Jaehyun'un sesiyle tekrar ona döndü. Jaehyun aslında alacağı cevabı tahmin edercesine bakıyordu.
"Jisoo kendini iyi hissetmiyor. Gitmemiz gerek."
Rosé'nin cevabı ile Jaehyun'un yüzünden kırılmış bir ifade geçmişti. "Ah, tamam." dedi. Bir eli saçlarına gitmişti va başını öne eğip aniden geri kaldırdı. "Sonra görüşürüz o zaman."
Rosé başıyla onu onaylayıp "Görüşürüz." dedi.
"Kalmak istemiyordun öyle değil mi? Eğer kalmak istiyorsan Baekhyun'u çağırabilirim."
Rosé sıkkınlıkla bir nefes verirken Jisoo'ya döndü. "Şu karın ağrın yüzünden mi bu kadar çok konuşuyorsun?" Jisoo'nun tuhaf yüz ifadesinin üzerine sağ elini onun omzuna koyup bir gülümsemeyle "Sorun yok Jisoo. Kalmak istemiyordum." dedi. Bunu içinden kendine tekrar etti. Kalmak istemiyordum.
Jisoo Rosé'nin söylediklerini kabullenircesine yürümeye devam ederken Rosé de onu takip etti. Üzerine çöken garip histen kurtulmak istercesine derince bir iç çekti fakat bu daha kötü olmasına neden olmuştu. Sanki onu zehirlemek isteyen havadan içine çekmiş gibi hissetti."Sanırım tuvalete gitmem gerek."
Jisoo elini midesine bastırarak hızla geriye döndüğünde Rosé onun arkasından bakakaldı. Jisoo tuvalete yetişmeye çalışırken Rosé de onun peşinden koştu. Tuvaletin beyaz, ağır kapısını ittirdiğinde burnuna gelen iğrenç kokuyla yüzünü buruşturdu. Kabinlerden birinden sifon sesi geldi.
"Jisoo iyi misin?"
Rosé'nin sorusuna karşılık hırıltılı bir ses yükseldi. Rosé kabinlere ilerleyip Jisoo'nun içinde olduğu kabinin önünde durdu. Kapıyı tıklattığında Jisoo "İyiyim." diyebildi. Birkaç saniye sonra Jisoo kapıyı açıp dışarı çıktığında Rosé onun alnındaki ter damlarını fark etti. "Hemen hastaneye gidiyoruz." Sesinde itiraza yer vermeyen bir tını vardı. Jisoo elini midesine bastırırken yutkunarak başını salladı. Sonra elini ağzına götürerek tekrar kabine girdi.

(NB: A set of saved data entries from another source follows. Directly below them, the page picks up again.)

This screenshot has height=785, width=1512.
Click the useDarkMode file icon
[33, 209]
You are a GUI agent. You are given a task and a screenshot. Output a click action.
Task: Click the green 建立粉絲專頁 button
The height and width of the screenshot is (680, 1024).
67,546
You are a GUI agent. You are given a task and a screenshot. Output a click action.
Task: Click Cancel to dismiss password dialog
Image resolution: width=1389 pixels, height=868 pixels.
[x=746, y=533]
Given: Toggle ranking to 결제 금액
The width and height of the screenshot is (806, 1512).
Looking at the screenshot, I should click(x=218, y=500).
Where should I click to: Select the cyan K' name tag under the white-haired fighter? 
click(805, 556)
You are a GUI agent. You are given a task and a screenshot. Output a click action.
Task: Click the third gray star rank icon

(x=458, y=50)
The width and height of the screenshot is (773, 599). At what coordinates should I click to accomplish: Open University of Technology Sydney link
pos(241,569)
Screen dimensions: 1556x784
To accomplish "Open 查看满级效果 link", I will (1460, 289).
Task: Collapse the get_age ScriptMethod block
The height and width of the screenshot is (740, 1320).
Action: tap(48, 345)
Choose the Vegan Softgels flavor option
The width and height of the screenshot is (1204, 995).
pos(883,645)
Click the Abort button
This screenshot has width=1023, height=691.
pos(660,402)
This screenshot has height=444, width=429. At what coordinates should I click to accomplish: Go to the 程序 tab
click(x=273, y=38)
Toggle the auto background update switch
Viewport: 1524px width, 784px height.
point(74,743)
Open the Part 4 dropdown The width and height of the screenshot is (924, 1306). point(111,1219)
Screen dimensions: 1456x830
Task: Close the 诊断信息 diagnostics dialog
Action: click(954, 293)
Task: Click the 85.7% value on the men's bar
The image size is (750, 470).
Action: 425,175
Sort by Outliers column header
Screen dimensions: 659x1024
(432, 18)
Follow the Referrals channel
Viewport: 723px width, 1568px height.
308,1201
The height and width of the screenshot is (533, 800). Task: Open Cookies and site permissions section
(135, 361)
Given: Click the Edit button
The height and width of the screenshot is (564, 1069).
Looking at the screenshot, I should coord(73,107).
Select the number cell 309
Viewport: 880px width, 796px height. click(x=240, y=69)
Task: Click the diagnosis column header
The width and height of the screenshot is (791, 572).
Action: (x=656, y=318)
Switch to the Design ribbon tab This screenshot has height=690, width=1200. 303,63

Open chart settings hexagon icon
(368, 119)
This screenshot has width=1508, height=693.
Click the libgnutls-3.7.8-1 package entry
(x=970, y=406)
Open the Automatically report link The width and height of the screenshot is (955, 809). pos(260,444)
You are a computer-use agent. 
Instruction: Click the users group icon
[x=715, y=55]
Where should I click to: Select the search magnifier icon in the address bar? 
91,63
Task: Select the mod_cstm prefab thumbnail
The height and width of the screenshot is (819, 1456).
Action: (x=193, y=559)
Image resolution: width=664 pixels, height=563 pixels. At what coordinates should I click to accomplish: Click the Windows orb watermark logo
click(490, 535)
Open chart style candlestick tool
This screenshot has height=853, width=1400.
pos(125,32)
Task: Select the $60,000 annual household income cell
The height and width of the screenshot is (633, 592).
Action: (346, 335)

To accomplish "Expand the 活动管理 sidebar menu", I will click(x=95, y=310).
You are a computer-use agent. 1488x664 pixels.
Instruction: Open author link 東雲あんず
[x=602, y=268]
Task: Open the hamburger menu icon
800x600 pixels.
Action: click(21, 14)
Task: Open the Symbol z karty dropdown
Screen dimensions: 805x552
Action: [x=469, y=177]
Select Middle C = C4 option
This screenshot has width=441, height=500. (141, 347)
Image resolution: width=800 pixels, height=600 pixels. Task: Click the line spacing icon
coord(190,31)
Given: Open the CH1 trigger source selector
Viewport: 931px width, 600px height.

"Ben arabayı bölümün önüne getireyim. Tek başına gelebilir misin aşağıya?"
Rosé sifon sesinin arasında kendi sesini duyurabilmek için bağırarak konuştu. Jisoo boğuk bir sesle "Gelirim." dediğinde aceleyle tuvaletten çıktı. Asansöre koşup düğmeye bastı. İki üst katta bulunan asansör yavaş bir şekilde aşağı inerken Rosé endişeyle etrafına bakındı. İçinde onu deliye çeviren bir his yavaş yavaş kendini fark ettiriyordu. Nihayet asansörün kapısı açıldığında karşısına çıkan yüzle olduğu yerde kalakaldı.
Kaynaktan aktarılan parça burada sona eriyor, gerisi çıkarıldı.